# DOCUMENT
Yes, German breakfasts....and virtually Every meal....are great.  I spent 4 years there while in the military, and when I traveled around on my days off, I had many good meals in German, Luxembourg, France, and virtually everywhere.  My wife is German, and even though I usually make my own breakfast, every couple of weeks she puts a "treat" together for me, and that usually fills me up until Suppertime.


----------



## Tish (Apr 9, 2022)

My usual is Porridge or Museli with yogurt.


----------



## GAlady (Apr 9, 2022)

In Georgia, everyone loves Cracker Barrel Breakfasts.


----------



## oldpop (Apr 9, 2022)

Some of the best breakfasts I have eaten were at truck stops around the U.S.A.


----------



## Georgiagranny (Apr 10, 2022)

@GAlady Yes, indeedy! And I'm one of the "everybodies" that would get up at the crack of dawn for breakfast at Cracker Barrel rather than dress to the nines for dinner at the classiest of restaurants!


----------



## Betty Boop (Apr 14, 2022)

# INFORMATION PROVIDED
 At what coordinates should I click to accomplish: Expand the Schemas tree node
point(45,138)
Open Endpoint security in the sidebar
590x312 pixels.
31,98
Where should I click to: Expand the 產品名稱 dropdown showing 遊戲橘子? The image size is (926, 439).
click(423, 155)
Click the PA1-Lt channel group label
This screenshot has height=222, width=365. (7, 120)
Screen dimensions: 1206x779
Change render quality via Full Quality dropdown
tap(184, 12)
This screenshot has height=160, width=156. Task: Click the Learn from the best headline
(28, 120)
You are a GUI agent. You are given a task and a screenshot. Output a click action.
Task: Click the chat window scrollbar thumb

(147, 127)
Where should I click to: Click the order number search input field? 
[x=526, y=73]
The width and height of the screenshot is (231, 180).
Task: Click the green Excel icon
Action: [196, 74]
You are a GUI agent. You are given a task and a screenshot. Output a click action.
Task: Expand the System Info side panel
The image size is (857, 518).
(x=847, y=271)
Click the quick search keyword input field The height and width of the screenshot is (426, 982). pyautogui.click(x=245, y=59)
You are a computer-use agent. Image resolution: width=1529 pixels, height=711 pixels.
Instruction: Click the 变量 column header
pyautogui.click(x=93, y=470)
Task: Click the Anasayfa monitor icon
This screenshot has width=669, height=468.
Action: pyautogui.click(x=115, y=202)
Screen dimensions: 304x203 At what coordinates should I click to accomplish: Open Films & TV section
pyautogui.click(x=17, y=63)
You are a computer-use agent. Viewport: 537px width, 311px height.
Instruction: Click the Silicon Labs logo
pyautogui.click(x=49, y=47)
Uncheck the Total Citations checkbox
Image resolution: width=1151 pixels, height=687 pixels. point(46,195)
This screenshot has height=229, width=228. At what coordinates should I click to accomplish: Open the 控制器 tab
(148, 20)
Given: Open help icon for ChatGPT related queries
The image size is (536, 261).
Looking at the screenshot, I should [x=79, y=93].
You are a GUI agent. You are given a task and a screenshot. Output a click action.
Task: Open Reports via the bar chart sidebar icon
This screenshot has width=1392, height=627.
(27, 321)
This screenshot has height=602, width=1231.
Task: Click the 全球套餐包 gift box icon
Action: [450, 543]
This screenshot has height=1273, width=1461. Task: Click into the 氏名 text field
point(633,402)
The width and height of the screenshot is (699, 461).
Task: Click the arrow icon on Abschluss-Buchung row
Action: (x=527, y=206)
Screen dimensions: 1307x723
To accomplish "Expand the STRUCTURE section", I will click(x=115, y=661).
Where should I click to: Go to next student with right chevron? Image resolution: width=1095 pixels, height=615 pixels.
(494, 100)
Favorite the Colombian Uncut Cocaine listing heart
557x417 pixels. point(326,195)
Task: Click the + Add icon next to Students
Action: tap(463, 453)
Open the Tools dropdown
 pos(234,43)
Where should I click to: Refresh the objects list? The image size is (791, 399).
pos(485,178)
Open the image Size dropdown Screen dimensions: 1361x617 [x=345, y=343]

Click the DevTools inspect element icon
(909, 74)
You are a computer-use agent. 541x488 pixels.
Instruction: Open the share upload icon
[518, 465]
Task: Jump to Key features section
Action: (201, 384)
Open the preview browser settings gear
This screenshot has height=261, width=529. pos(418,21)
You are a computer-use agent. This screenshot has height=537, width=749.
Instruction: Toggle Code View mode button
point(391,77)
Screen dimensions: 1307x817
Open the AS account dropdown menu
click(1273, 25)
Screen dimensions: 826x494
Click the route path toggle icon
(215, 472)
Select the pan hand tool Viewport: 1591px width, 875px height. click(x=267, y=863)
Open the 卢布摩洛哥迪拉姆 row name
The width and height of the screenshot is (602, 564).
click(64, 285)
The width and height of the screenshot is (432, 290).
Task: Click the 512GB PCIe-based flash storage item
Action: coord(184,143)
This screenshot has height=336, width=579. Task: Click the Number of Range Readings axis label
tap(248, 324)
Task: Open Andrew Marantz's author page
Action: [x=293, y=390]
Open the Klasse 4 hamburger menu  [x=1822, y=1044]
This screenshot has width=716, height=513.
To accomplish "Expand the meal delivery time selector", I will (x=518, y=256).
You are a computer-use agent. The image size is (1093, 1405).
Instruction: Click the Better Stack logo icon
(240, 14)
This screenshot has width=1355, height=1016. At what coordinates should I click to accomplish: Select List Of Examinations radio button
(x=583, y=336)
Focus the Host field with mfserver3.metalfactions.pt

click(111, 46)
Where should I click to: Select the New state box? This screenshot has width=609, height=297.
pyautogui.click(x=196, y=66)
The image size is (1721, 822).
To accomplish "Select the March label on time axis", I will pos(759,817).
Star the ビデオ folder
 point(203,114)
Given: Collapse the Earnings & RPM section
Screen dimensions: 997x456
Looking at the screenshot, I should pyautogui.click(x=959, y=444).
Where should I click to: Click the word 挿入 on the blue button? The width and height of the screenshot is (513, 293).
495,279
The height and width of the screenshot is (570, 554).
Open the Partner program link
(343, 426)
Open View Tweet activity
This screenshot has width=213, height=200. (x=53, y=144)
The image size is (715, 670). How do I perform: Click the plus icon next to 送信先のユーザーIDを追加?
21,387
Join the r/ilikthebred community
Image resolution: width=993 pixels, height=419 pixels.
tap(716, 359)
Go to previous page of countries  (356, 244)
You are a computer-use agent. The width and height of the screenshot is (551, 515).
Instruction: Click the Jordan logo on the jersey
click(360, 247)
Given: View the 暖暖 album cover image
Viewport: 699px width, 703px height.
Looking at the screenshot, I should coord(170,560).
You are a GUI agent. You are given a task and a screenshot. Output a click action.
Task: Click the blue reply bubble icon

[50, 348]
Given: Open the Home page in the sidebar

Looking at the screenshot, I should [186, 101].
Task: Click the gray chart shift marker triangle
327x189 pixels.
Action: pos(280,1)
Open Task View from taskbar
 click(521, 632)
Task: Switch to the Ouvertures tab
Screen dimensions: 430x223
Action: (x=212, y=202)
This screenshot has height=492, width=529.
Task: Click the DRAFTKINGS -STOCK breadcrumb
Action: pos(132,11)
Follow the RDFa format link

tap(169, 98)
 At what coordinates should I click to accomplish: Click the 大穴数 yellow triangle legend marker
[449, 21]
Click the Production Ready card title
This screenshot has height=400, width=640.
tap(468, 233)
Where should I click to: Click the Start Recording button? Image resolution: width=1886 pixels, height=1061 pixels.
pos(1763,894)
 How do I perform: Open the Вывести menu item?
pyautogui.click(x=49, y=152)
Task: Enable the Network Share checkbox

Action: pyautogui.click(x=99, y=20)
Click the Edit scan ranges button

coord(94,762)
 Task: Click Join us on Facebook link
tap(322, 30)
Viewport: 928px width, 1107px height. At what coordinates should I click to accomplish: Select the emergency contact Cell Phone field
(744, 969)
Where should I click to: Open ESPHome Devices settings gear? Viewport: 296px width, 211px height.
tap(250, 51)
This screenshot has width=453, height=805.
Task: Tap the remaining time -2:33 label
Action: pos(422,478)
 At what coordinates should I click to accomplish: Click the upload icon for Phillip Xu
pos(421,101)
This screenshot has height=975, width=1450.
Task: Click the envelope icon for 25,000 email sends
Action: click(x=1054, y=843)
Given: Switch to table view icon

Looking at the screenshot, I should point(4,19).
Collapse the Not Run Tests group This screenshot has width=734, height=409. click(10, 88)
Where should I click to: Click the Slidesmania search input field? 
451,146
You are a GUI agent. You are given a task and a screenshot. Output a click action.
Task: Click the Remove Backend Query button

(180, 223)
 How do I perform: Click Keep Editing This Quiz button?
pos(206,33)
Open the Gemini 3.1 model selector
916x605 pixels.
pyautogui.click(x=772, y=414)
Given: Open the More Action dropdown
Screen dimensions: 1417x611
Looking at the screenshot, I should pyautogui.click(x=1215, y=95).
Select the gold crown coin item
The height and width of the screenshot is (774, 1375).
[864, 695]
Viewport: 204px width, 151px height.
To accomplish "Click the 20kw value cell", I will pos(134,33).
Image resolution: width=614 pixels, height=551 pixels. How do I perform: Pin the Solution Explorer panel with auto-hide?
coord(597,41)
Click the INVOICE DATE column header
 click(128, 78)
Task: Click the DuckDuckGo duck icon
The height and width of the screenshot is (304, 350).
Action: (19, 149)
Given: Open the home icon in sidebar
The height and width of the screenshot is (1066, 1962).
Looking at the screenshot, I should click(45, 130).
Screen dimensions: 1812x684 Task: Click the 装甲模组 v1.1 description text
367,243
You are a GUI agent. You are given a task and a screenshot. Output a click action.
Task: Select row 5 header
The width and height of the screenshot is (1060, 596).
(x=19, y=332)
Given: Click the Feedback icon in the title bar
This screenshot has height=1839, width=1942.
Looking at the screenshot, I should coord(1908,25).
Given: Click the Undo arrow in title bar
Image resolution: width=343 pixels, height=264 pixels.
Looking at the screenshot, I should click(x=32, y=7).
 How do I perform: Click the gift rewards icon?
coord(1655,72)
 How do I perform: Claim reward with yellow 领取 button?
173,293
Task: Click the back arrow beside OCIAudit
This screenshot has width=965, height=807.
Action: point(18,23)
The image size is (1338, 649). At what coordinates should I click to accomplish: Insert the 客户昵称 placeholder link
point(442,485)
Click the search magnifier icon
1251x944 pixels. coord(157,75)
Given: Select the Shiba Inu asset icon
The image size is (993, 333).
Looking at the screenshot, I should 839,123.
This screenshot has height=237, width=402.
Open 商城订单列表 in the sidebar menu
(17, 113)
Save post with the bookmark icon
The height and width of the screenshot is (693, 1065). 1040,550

# WHAT THIS EXERCISE ASKS
**1)** Name every username that appears in a post header of the breakfast thread, in order.
**2)** Retype the part of the breakfast thread from "## Georgiagranny (Apr" to "(Apr 14, 2022)" without any changes.

# ANSWERS PROVIDED
**1)** Tish, GAlady, oldpop, Georgiagranny, Betty Boop

**2)**
## Georgiagranny (Apr 10, 2022)

@GAlady Yes, indeedy! And I'm one of the "everybodies" that would get up at the crack of dawn for breakfast at Cracker Barrel rather than dress to the nines for dinner at the classiest of restaurants!


----------



## Betty Boop (Apr 14, 2022)